Побледневшая Ольга вырвала руку.
— Не смейте меня трогать.
— Что? Что?.. Стой, когда с тобой говорят! Да стой же!
Но Ольга не повиновалась. Она чувствовала, что еще одно слово, и она, не помня себя, кинется на отца. Несмотря на обиду, она жалела отца, которого любила меньше матери, но столь же снисходительно. Она давно привыкла относиться к ним обоим так, как будто они были младше нее и нуждались в снисхождении.
Виталий Августович снова догнал дочь и схватил ее за локоть. От волнения он не рассчитал своей силы и разорвал рукав Ольгиной кофточки.
Ольга вздрогнула, вся кровь прилила к ее голове, и она, изогнувшись, толкнула отца.
Старик нелепо вскинул руки и упал. Голова его ударилась об пол. Ольге показалось, что он потерял сознание.
Сразу охладевшая, пришедшая в себя, девушка стояла над ним, не зная, что делать.
На шум пришел Аркадий.
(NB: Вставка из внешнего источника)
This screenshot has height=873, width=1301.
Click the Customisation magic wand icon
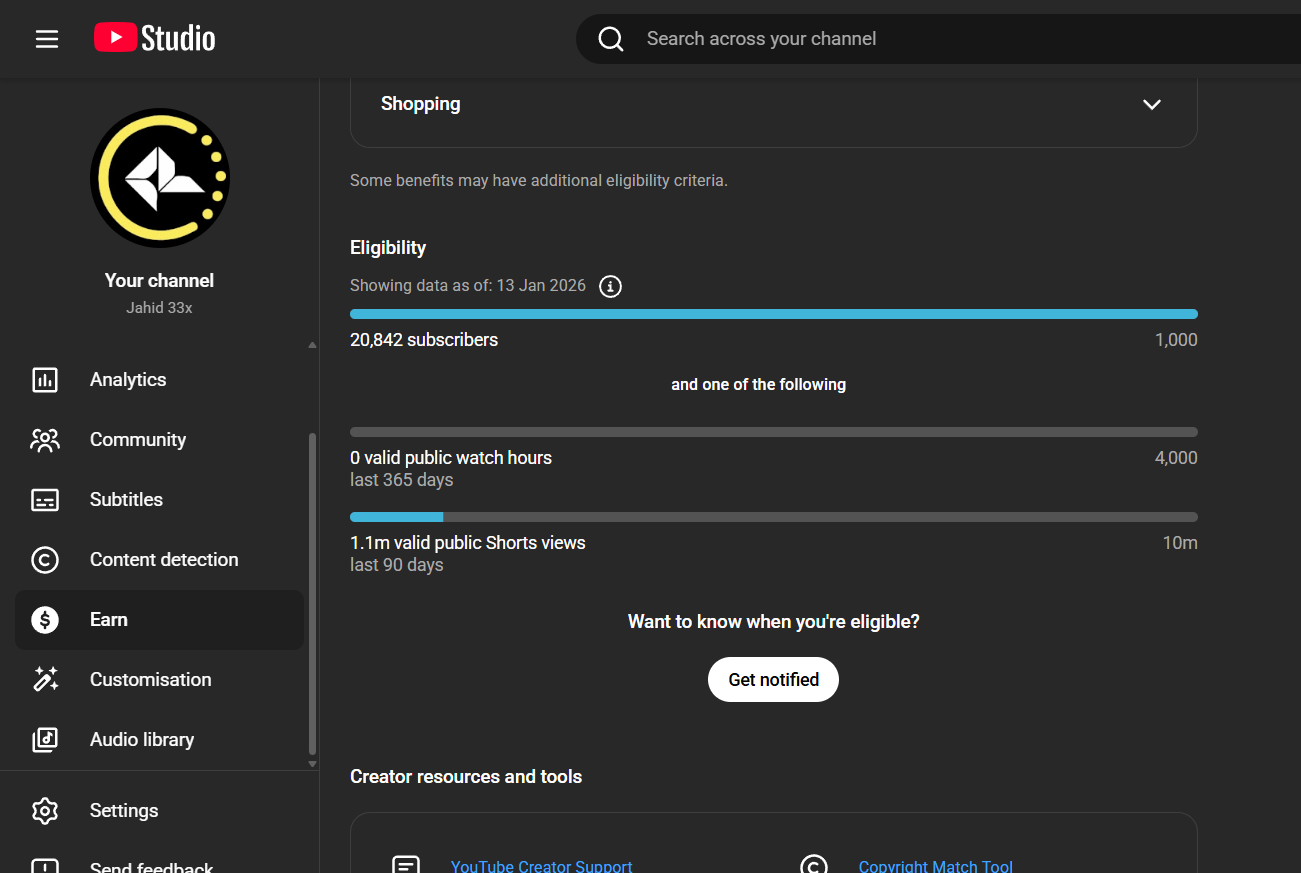pyautogui.click(x=45, y=680)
Он спал после обеда, и правая щека его еще горела, измятая жесткой подушкой дивана.
— Опять скандал,— протянул он, зевая и не замечая лежащего отца.— Маму разбудите! Черт тебя носит. Я же говорил не опоздать!
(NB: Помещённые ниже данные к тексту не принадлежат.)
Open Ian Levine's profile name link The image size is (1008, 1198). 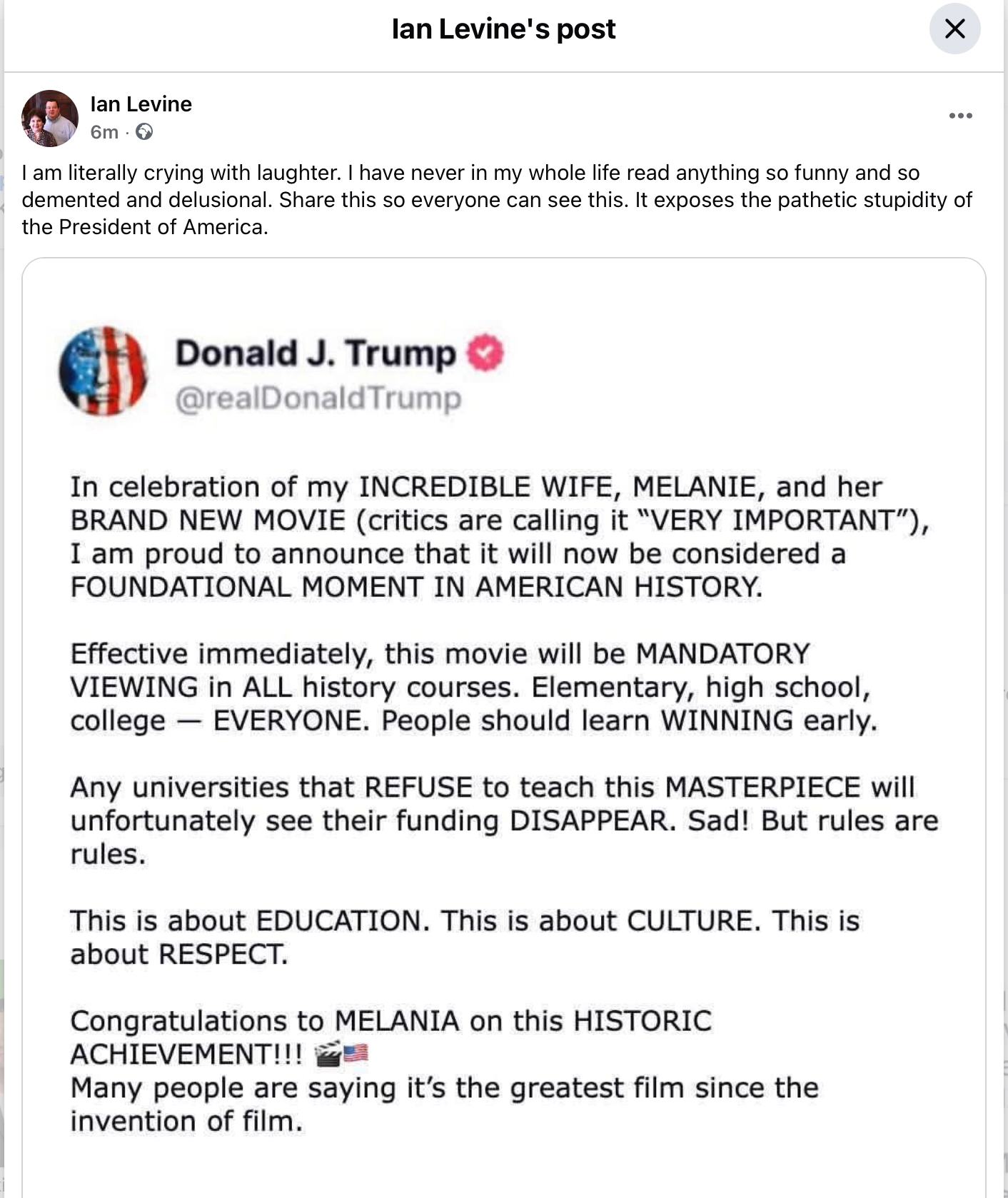141,104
Ольга молча показала ему на отца.
— Воды дай скорее!
И склонилась над стариком, силясь приподнять его голову.
Виталий Августович открыл один глаз, глянул на дочь и тихо, но раздельно проговорил:
— Убирайся вон! Слышишь, сейчас же убирайся вон из моего дома.
Город спал, и над ним, там, где-то за дальними домами, лихорадочно взмывало туманное зарево.
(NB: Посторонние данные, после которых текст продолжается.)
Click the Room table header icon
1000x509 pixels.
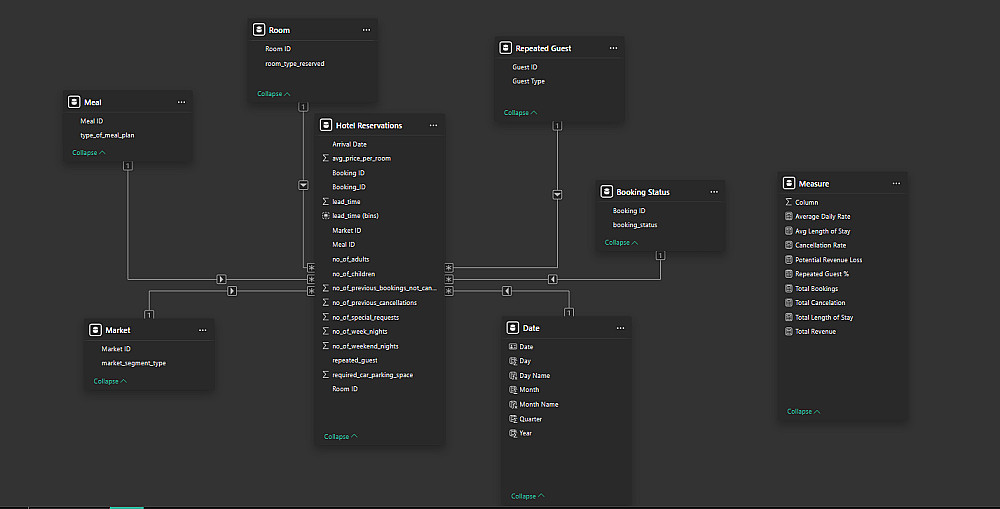pos(259,31)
Еще из театра не разъезжались, так как пьеса не кончилась. Темный ряд извозчиков, охраняемый городовым, был неподвижен. Только изредка то в одном конце его, то в другом фыркала или кашляла застоявшаяся лошадь.
Из артистического подъезда вышли Ольга, Владислав Ширвинский, Раиса Андрушкевич, гимназическая подруга Ольги, студенты барон Оттон фон Диркс с Антошей Богушем и гимназист восьмого класса Вася Трунов. Все они смеялись и были веселы.
Ольга смеялась больше всех. Она уже забыла о давешней сцене с отцом. Как никогда раньше, она чувствовала себя взвинченной, способной на шалость, готовой прыгать от детской радости. Явное ухаживание мужчин еще более ее веселило. Она дразнила их весь вечер своею таинственностью. Ей нравилось, что у нее есть тайна, в которую хотят проникнуть.
Обыкновенно молчаливая и таинственная Раиса, любившая казаться немного тронутой и этим известная в гимназии, сегодня держалась в стороне и не мешала. Она была простужена и боялась за свой голос, и точно недурной, который она берегла, думая поступить на будущий год в консерваторию.
Ее поддерживал за локоть барон — высокий, худой и бледный, начисто выбритый, с грустно поникшей головой. Она шептала придушенным голосом, закрываясь муфтой.
— Ах, тише, тише!
Вася Трунов, маленький и вертлявый, с ужимками заправского танцора, каким он и был, подбежал к Ольге с пылающими щеками, с бьющимся сердцем; от него пахло вином, и глаза его неверно блестели. Он вырвал руку Ольги из руки сопровождавшего ее Владека и закружил девушку в бешеном вальсе.